## QUESTIONS À TRAITER
**a.** Dans le texte sur le sondage, quelle maison de sondage a mené la consultation ?
**b.** Poursuivez le texte sur le sondage à la suite de sa dernière phrase.

## TEXTE PROPOSÉ
Nous venons tout juste de mener un vaste sondage afin de prendre le pouls de la population. Nous avons fait appel à la maison de sondage CROP, qui a procédé à la consultation entre le 15 et le 20 octobre dernier. Les réponses à plusieurs des questions soulevées nous donnent des indications très importantes, notamment:
- À la question «Est-ce que les négociations du contrat de travail des employés du secteur de la santé et de l’éducation devraient être une priorité du gouvernement du Québec (Legault)?»: 85% affirment que les négociations devraient être prioritaires;
- À l’affirmation «Dans les secteurs de la santé et de l’éducation, la pénurie de personnel s’explique par la trop grande charge de travail et par des salaires trop bas»: 84% sont en accord avec cette affirmation alors que seulement 14% sont plutôt en désaccord et 3% sont tout à fait en désaccord;
- À la question concernant la priorité à donner aux investissements en infrastructures ou à finaliser la négociation du contrat de travail en santé et en éducation: 12% prioriseraient les investissements en infrastructures alors que près du triple, soit 35%, prioriseraient la négociation. Enfin, 53% donneraient une importance équivalente à ces deux priorités;
- À la question «De façon générale, considérez-vous que les salaires des employés du secteur public, dont de la santé et de l’éducation, représentent une dépense pour le gouvernement ou un investissement»: 77% de la population considèrent que les salaires sont un investissement alors que seulement 23% considèrent qu’il s’agit d’une dépense;
- À la question «Croyez-vous qu’un règlement dans les négociations du contrat des employés du secteur public pourrait aider à faire face à la COVID-19 dans les prochains mois»: 75% de la population croient en effet qu’une entente pourrait permettre de mieux y faire face.

## DONNÉES FOURNIES
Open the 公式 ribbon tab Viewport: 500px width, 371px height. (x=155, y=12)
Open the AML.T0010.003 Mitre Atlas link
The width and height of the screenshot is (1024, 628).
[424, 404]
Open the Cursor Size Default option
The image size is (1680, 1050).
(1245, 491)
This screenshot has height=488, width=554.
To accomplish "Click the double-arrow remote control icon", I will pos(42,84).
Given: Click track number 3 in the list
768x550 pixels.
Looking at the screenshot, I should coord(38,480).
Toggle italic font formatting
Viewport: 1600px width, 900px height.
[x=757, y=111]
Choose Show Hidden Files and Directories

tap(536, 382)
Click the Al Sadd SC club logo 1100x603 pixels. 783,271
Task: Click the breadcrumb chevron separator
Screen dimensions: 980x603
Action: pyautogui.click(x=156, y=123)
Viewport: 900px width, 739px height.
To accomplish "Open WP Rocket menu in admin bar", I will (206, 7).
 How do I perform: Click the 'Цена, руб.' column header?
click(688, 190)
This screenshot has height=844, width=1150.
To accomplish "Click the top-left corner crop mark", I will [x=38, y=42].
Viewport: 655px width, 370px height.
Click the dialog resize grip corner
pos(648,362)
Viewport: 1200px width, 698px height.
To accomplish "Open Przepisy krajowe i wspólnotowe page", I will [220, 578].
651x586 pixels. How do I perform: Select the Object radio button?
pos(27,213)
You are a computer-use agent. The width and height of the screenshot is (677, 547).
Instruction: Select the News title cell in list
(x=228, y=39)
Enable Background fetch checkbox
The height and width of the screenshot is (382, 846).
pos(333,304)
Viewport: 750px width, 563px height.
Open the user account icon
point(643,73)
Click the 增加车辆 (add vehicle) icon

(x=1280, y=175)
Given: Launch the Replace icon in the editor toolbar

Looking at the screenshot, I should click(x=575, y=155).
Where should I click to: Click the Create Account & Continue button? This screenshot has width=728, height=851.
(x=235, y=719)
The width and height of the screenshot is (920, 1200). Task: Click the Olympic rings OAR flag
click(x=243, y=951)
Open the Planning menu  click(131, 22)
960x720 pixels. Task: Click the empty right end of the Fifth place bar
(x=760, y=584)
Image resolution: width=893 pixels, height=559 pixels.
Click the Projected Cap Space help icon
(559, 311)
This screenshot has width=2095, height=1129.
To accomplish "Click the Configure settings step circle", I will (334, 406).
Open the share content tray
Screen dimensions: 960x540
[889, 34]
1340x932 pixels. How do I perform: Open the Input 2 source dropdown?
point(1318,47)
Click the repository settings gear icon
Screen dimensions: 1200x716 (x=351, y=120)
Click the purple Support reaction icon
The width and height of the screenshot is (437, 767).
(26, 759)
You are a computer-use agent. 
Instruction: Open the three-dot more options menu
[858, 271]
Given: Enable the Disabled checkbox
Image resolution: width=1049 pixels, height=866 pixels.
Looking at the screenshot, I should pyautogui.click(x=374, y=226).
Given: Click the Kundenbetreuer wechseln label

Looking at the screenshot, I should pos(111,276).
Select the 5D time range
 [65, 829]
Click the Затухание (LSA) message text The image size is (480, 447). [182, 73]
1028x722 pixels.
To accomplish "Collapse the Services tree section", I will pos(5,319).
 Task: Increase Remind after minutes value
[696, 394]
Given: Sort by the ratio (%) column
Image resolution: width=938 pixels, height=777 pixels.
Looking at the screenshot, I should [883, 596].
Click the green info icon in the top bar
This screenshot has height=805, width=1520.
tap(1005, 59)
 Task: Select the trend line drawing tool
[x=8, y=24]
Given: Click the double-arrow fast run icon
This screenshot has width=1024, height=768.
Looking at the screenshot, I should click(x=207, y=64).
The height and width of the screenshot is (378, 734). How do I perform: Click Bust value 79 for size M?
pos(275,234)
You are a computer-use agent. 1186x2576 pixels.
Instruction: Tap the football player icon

## RÉPONSES
**a.** La maison de sondage CROP.

**b.**
Les prochaines semaines
Nous souhaitons toujours une entente négociée dans les meilleurs délais. C’est possible. Nous croyons qu’un blitz de négociations intensives pourrait nous permettre de conclure rapidement puisque les enjeux sont clairement identifiés et nos priorités, bien ciblées.
Cependant, pour y arriver, le gouvernement doit amorcer la correction des conditions de travail. Le gouvernement doit sortir du cadre budgétaire imposé.
Pour l’instant, c’est l’impasse et nous devrons nous mobiliser. Le gouvernement de François Legault, avec son projet de loi no 66, s’apprête à investir 14 milliards de dollars d’argent public pour des projets d’infrastructures, dont 3 milliards d’argent «neuf». Investir dans le béton, c’est une chose. Investir dans ses ressources humaines devrait être prioritaire et urgent. Il est temps de rémunérer correctement les personnes qui s’exposent, qui offrent les services, qui soutiennent directement les familles du Québec. Comme l’indique la réponse au sondage, il est temps de voir le salaire des membres que nous représentons comme un investissement pour assurer des services publics forts, et non une simple dépense.
D’ailleurs, revenant au sondage CROP, voyons les réponses à la question: «Avec la crise de la COVID-19, les finances publiques du Québec se retrouvent en déficit. Dans ce contexte, quelle doit être la priorité du gouvernement du Québec? Est-ce:
- Réduire les dépenses pour retrouver le déficit zéro (13%)
- Maintenir un bon niveau de dépenses publiques pour assurer la relance (70%)
- Ne sait pas (17%)»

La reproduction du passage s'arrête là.